◆ Задания:
1/ Кто, согласно фрагменту о приеме книги Гоголя, злорадно приветствовал обращение недавнего врага на «истинный» путь?
2/ Перепишите из фрагмента о приеме книги Гоголя всё, начиная со слов «Том 1. Ганц» и вплоть до слов «рамок славянофильской догмы.».

◆ Фрагмент документа:
□ □ □ □ □ □ □
Том 1. Ганц Кюхельгартен. Вечера на хуторе близ Диканьки - Николай Гоголь
Шрифт:
Интервал:
Закладка:
Книга Гоголя вызвала единодушный отпор в разнообразных слоях общества. Только в самом узком кругу единомышленников раздались сочувственные отклики, да Булгарин злорадно приветствовал обращение недавнего врага на „истинный“ путь. В официально-бюрократических и церковных кругах книга не была принята — как слишком независимая, говорившая всё же своим языком, а не языком казенных прописей. Официальной России показалась опасной своеобразная гражданская тревога Гоголя, а попытка давать уроки правительству воспринята была как дерзость, и книга могла появиться в свет только с цензурными купюрами. Неприемлемой оказалась книга и для славянофильских кругов, так как во многом выходила из рамок славянофильской догмы.
□ □ □ □ □ □ □
(Записи из набора данных)
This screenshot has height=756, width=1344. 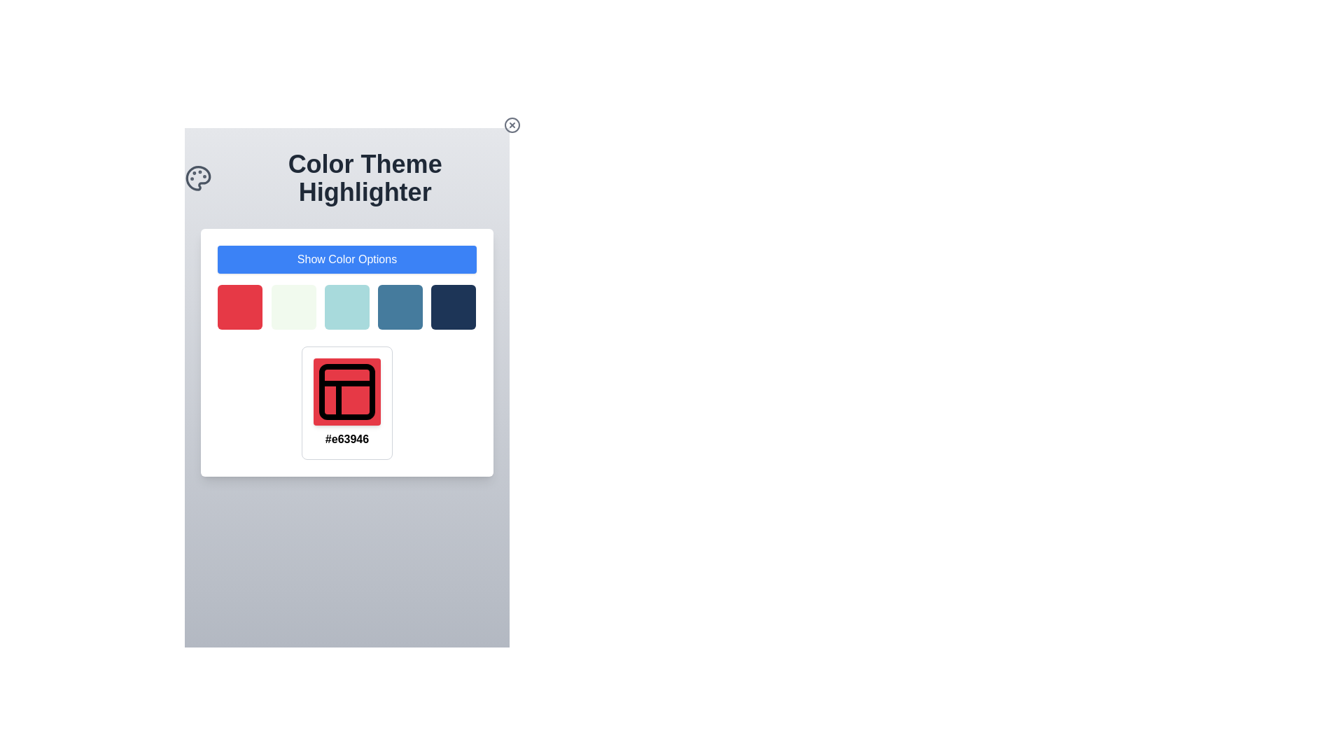 What do you see at coordinates (293, 307) in the screenshot?
I see `the interactive rectangular tile, which is the second tile from the left in a row of five tiles` at bounding box center [293, 307].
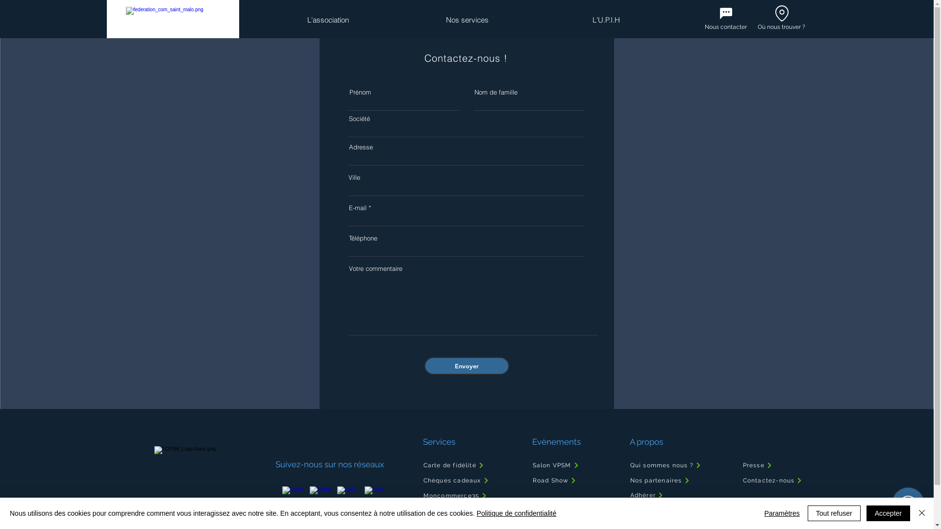 This screenshot has width=941, height=529. Describe the element at coordinates (562, 464) in the screenshot. I see `'Salon VPSM'` at that location.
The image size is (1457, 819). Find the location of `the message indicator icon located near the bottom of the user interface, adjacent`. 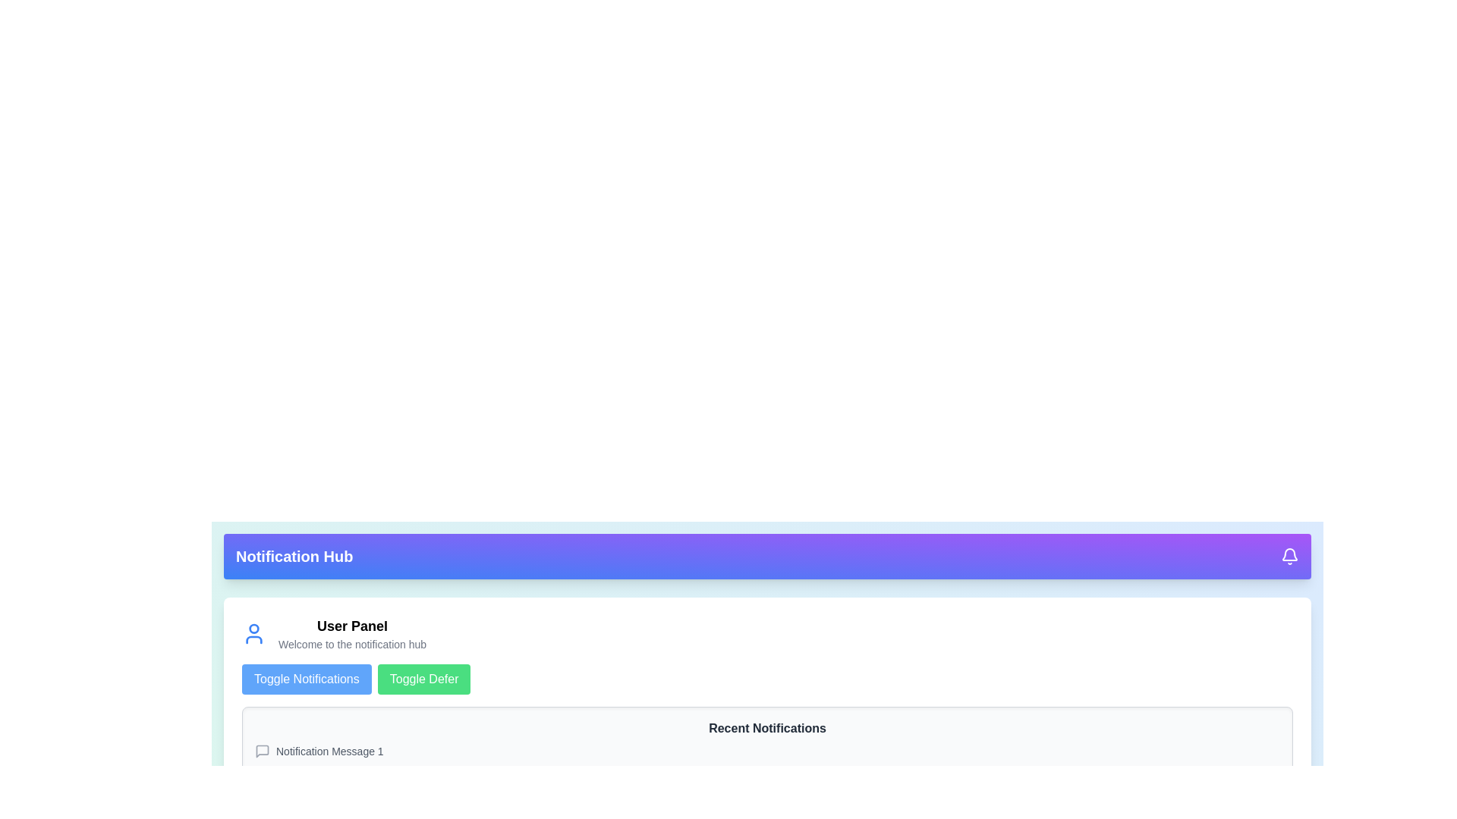

the message indicator icon located near the bottom of the user interface, adjacent is located at coordinates (262, 793).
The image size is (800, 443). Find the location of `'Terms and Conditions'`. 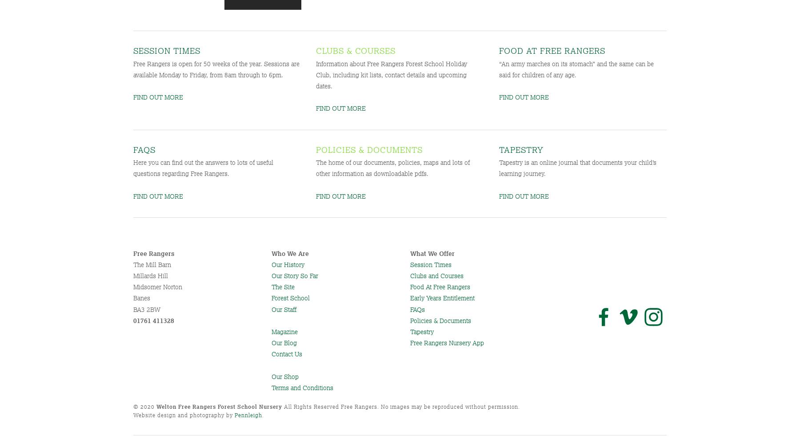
□ □ □ □ □ □ □
◆ Ответы:
1/ Булгарин.

2/
Том 1. Ганц Кюхельгартен. Вечера на хуторе близ Диканьки - Николай Гоголь
Шрифт:
Интервал:
Закладка:
Книга Гоголя вызвала единодушный отпор в разнообразных слоях общества. Только в самом узком кругу единомышленников раздались сочувственные отклики, да Булгарин злорадно приветствовал обращение недавнего врага на „истинный“ путь. В официально-бюрократических и церковных кругах книга не была принята — как слишком независимая, говорившая всё же своим языком, а не языком казенных прописей. Официальной России показалась опасной своеобразная гражданская тревога Гоголя, а попытка давать уроки правительству воспринята была как дерзость, и книга могла появиться в свет только с цензурными купюрами. Неприемлемой оказалась книга и для славянофильских кругов, так как во многом выходила из рамок славянофильской догмы.